* _Document excerpt_
______________________________

There is something irresistibly magnetic about the
playground outside Sophie’s preschool.
It’s not just Sophie. I can hear
each child as they cross the threshold out into parking lot, begging, “Can I
pleeeeese go on the playground? Just for
eight minutes?”
They have learned to ask for small and unusual amounts of
time, the way the homeless might ask you for 13 cents, so you wind up giving a
dollar.
I am weak. Each day I
give the dollar when I go to pick her up.
Sophie knows all the angles:
“But look! [Insert
name of her best-friend-of-the day] is there!
Oh pleeeeeese?”
“Everyone else is on the playground, why can’t I go?”
“I barely got any time on the monkey bars today.”
Etc.
I really really try not to operate from a place of
guilt. But sometimes, okay most days, I
fail. Only the rain deters us.
We pass through the clanging metal gate, Sophie bolts to
join her friends and I join the other parents who have been suckered into their
8 minutes on the playground. We stand there
sweating, in heels and sweaters that kept us warm in our air-conditioned
offices that afternoon.
Sophie is swinging from the money bars, “Watch this!” she
calls skipping to every other bar, her tiny tan biceps popping out all over the
place. I watch. “Watch this!” she calls again, as she does
each time she makes another pass over the bars, “This time gripping the long
bars on the outsides, shifting inch-by-inch, her legs swinging madly from side
to side, like a pendulum. I watch. Sophie and her friends have discovered a
thousand ways to traverse this flat metal ladder. Their hands are calloused. Their bodies are wiry and compact—the envy of
even the fittest among us, who run miles and miles each week and still cannot
attain what they do in pleasure and play.
Another child hops onto the monkey bars on the opposite
side.
At this stage, I prefer to let Sophie handle the majority of
her own playground negotiations. But, with
other parents around, I feel a particular obligation to make sure that Sophie
is taking turns, and not bogarting the monkey bars, as she is wont to do.
“Let, Anastasia have a turn,” I tell Sophie.
“Okay, Mom,” she said, swings across two bars (To defy
me? To taunt Anastasia? Because she wants to?) and hops down.

______________________________

* _Requests_
**a.** In the playground essay, how much time do the children ask for when they beg to go on the playground?
**b.** Summarize the playground essay in two sentences.
**c.** Extend the playground essay with a few more paragraphs that pick up after its last sentence.

______________________________

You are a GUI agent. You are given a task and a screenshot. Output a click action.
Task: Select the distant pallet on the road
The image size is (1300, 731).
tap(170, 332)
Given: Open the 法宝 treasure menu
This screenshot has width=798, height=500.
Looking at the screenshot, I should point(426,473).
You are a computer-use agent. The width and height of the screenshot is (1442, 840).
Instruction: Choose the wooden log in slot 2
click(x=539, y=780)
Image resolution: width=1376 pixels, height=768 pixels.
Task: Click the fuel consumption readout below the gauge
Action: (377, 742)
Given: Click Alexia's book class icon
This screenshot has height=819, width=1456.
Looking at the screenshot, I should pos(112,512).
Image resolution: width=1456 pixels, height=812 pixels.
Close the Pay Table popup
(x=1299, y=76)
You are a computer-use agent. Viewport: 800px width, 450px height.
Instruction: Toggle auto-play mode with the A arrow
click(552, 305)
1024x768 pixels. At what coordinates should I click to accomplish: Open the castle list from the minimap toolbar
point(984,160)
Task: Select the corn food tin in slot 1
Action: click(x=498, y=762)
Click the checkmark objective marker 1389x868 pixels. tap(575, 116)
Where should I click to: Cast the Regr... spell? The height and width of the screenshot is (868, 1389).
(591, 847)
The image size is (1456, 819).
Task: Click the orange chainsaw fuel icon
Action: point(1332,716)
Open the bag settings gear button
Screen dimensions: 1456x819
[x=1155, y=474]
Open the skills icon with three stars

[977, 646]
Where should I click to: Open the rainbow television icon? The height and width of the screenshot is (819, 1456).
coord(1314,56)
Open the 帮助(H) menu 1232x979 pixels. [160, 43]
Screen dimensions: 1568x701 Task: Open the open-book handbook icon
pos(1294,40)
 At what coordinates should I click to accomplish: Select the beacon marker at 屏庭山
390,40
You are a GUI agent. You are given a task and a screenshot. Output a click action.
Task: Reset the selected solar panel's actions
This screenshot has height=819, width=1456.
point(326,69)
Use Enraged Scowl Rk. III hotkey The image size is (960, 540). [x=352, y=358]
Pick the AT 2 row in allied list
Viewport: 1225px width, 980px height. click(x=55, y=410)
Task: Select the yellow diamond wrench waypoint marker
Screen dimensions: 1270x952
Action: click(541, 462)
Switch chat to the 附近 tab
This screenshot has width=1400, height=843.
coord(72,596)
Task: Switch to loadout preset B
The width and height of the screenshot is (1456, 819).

______________________________

* _Responses to the exercise_
**a.** Eight minutes.

**b.** At pickup, Sophie and the other children beg for a few minutes on the preschool playground, and the narrator, who admits to giving in most days despite trying not to act out of guilt, joins the other parents standing there in work clothes. Sophie shows off on the monkey bars, and when Anastasia hops on, the narrator tells Sophie to let her have a turn, which Sophie does after swinging across two more bars.

**c.**
“Can I have my snack?”
I pull out the handful of goldfish she has persuaded me to
bring out onto the playground. Instantly
Anastasia is at her side.
“Sophie?” she says with the lisp of a younger child, “can I
have some?”
Sophie crinkles the bag and pulls it closer to her.
“Sophie,” I warn, “ask her mother if it is okay, and if so,
share a few with Anastasia.”
“No. It’s my
snack.” Begin scene.
“It is not nice to be eating in front of someone and keeping
it all to yourself. You can spare a
few.”
“It’s okay,” the other mother says, “we’re about to go have
dinner.” She is trying to smooth things
over. But I have asked Sophie to do this
thing and she is unyielding, so now I’ve dug my heels in too.
“She can share a couple,” I say.
Meanwhile, Sophie is scarfing down as many gold fish as she
possibly can. Her mouth is full, and slivers
of orange cracker, shoot through the air as she announces, “I’m almost done.”
“Give her one. NOW.” I
am using my I-Mean-Business voice.
Sophie ceremoniously takes a bite of her second-to-last
goldfish and hands Anastasia the other half.
“Sophie! That’s not
what I meant!” Now I’m pissed.
“What? I’m sharing like you said mom.”
“That is not sharing.
No one wants a half-eaten goldfish straight from your mouth.”
And as I am uttering these words, she takes the very last
goldfish and pops it into her glutted maw.
“Okay, Soph. Since
you can’t be generous with your friend, I’m not feeling terribly generous
myself. It’s time to go home.”
“NO! “
“Yep. It’s time.”
“I did share! You saw
me share!”
I am hearing the words “disengage” in my head, but it’s
overridden my need to teach this kid a lesson.
“That was not sharing.
How would you like it if you asked to share a snack with me, I took a
bite out of it any only gave you an itty-bitty piece.”
“But it was MINE!” Sophia wailed.
Platitudes are one of several educational strategies Sophie’s
school employs to foster emotional intelligence. “Sharing is caring,” is one such saying that
is drilled into the children by their teachers. At home, during play dates, I hear it tossed
back and forth between Sophie and her preschool pals as a weapon. It is the warning, the reminder that comes
before a righteous reclaiming of an item, “Leah, sharing is caring [grab marker].” And, of course Sophia uses it when it works
to her advantage. “Sharing is caring,”
she informs me, when I have a delicious chunk of homemade granola in my
hands. “Sharing is caring,” she reminds
me when she wants me to hand over a bowl of popcorn during a movie. But when it comes to Sophie being generous
with what she’s got, Sharing is excruciating.
At least it is right now.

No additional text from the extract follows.